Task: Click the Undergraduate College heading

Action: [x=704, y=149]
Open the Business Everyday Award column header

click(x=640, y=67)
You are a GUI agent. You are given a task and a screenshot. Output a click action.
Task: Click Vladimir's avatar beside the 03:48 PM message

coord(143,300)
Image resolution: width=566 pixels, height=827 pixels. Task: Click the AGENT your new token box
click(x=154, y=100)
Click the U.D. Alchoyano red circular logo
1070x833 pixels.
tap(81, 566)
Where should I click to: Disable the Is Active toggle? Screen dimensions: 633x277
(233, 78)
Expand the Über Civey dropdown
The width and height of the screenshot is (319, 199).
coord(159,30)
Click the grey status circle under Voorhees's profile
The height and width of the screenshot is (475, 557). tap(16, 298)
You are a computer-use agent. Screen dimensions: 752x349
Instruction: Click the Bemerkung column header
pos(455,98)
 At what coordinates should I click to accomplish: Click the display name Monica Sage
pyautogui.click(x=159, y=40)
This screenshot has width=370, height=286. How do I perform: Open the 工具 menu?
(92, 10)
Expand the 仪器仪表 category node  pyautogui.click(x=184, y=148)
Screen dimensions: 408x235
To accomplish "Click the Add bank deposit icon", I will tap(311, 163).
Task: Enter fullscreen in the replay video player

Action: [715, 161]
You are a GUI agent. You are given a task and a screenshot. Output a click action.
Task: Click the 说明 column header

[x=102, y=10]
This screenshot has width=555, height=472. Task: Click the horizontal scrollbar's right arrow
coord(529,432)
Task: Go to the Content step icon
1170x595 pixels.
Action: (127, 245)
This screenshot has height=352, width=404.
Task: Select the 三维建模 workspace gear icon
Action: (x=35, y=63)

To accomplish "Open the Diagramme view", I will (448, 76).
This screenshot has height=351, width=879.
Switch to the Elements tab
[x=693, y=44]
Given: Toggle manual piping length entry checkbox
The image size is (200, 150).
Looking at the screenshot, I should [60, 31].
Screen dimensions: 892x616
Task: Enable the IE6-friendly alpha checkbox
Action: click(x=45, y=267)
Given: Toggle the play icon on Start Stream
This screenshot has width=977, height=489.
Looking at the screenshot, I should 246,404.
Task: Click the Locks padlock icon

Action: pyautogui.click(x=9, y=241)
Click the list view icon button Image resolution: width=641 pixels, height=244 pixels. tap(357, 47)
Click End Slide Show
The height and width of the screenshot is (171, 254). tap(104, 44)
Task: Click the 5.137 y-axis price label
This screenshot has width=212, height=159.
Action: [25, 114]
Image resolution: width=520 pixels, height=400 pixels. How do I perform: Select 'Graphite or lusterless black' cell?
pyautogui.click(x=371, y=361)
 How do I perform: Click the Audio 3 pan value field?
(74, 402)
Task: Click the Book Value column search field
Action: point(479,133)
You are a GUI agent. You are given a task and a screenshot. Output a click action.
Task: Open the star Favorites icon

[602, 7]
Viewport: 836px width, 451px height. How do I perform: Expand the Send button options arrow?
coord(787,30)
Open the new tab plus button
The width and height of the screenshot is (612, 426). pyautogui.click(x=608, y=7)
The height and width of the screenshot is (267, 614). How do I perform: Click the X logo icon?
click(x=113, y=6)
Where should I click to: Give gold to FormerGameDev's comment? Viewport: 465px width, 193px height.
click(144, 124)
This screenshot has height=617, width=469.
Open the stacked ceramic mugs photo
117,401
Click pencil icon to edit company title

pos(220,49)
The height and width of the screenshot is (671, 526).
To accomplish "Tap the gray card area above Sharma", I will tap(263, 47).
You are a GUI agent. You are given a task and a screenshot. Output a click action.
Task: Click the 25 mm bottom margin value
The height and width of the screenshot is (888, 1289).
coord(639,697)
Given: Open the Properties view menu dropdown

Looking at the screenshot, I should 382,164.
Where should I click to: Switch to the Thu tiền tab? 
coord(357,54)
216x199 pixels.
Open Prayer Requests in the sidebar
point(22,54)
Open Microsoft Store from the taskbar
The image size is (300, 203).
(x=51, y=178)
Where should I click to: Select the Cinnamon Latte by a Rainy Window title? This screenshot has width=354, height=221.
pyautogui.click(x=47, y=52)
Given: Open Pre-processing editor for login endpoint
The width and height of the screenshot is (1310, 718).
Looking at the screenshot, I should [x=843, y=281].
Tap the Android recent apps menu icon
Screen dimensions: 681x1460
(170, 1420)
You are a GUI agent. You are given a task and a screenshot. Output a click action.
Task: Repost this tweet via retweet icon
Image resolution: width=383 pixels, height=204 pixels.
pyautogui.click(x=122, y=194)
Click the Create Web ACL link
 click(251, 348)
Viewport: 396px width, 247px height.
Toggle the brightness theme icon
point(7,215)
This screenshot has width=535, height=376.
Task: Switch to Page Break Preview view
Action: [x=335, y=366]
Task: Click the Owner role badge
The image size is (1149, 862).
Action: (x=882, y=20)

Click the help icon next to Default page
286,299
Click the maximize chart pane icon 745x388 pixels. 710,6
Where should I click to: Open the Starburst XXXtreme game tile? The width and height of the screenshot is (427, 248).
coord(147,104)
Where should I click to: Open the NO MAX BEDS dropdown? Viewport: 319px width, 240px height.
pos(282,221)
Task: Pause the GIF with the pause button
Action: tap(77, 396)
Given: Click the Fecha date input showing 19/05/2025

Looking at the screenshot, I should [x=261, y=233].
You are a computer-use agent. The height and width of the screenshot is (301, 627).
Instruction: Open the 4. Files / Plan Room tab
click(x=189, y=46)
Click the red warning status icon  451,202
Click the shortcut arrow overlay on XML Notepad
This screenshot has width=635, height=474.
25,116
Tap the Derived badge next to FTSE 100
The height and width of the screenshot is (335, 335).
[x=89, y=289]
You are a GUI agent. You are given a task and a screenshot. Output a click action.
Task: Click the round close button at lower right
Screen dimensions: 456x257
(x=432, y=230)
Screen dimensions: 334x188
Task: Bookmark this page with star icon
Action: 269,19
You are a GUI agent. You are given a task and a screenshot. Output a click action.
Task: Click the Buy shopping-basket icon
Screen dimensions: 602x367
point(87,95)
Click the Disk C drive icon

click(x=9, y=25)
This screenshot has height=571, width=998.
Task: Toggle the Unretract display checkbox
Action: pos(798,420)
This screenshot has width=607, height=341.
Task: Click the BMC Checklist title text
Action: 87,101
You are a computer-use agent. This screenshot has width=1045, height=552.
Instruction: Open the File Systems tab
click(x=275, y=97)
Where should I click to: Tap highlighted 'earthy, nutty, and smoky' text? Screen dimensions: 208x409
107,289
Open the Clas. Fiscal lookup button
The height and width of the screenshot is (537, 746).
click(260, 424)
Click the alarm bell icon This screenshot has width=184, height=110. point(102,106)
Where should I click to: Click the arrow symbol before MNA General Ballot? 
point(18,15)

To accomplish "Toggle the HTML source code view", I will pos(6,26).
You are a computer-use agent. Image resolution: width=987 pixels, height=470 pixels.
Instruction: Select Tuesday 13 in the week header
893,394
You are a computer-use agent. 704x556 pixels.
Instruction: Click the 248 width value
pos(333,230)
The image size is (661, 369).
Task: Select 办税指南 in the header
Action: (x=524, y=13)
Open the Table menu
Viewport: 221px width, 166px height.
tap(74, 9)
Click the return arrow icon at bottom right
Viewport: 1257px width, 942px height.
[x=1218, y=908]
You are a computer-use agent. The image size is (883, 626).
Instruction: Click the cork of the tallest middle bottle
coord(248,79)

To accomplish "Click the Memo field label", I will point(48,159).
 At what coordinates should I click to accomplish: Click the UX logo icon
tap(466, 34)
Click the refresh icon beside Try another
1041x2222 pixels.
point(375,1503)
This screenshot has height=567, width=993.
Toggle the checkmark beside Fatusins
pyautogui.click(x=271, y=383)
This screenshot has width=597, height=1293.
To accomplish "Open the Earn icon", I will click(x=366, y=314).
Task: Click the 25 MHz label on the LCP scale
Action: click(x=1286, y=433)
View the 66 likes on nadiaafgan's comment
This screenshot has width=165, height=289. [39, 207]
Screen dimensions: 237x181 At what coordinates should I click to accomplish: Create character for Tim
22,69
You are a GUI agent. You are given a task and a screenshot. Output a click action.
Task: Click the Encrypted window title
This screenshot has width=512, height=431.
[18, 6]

★ ★ ★

Exercise brief:
Every line in the entries above that mentions the word "bottom" must be shown.

Finished exercise:
Task: Click the 25 mm bottom margin value
Click the return arrow icon at bottom right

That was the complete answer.